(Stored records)
*** Block opens ***

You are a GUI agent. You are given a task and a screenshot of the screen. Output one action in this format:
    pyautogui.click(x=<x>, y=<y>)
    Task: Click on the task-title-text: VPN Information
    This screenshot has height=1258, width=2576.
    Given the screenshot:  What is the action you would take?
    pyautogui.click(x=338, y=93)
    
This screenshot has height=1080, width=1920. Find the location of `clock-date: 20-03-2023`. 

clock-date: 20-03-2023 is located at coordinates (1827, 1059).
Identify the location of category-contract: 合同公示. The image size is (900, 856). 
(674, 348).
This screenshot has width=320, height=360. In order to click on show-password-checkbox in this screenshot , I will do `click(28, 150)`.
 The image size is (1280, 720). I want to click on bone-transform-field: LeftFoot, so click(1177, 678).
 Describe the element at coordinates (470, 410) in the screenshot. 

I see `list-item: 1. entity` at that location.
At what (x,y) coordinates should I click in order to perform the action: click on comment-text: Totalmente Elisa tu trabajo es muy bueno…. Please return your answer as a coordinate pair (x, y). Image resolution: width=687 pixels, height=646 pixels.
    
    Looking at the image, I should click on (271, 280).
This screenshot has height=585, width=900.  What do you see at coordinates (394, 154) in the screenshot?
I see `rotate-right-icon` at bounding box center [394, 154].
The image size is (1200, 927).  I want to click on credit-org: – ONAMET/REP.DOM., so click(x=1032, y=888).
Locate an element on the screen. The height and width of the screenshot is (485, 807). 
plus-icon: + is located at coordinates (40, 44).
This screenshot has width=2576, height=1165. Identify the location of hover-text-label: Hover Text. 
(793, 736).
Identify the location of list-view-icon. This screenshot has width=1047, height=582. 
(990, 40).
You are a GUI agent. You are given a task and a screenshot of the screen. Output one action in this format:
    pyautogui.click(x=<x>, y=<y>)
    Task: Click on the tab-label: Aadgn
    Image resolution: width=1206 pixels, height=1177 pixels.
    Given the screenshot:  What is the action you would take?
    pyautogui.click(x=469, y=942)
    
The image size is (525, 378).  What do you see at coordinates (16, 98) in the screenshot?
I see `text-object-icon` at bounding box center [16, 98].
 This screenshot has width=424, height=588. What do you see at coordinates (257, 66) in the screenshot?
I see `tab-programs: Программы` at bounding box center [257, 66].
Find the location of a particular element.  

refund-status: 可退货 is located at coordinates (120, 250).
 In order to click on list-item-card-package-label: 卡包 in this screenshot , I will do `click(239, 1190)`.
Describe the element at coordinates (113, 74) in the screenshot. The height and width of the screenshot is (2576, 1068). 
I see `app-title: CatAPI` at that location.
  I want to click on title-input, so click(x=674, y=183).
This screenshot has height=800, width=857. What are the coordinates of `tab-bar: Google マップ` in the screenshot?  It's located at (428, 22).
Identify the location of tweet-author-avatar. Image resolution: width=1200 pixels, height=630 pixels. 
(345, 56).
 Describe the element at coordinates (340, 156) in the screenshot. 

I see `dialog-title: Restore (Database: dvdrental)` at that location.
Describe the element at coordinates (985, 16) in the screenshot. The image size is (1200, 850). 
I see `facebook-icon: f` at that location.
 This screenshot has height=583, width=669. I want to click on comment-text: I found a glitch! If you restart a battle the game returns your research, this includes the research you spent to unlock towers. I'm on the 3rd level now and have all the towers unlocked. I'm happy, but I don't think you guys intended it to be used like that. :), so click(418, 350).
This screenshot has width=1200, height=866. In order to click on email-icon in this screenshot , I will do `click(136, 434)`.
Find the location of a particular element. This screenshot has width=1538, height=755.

*** Block closes ***

- _WHAT THE TASK REQUIRES_
Output the lines of the data starting at the line that contains "This screenshot has height=585, width=900." and ending at the line that contains "The image size is (1200, 927).", copied with no changes.

- _SOLUTION FOR THIS PROBLEM_
This screenshot has height=585, width=900.  What do you see at coordinates (394, 154) in the screenshot?
I see `rotate-right-icon` at bounding box center [394, 154].
The image size is (1200, 927).  I want to click on credit-org: – ONAMET/REP.DOM., so click(x=1032, y=888).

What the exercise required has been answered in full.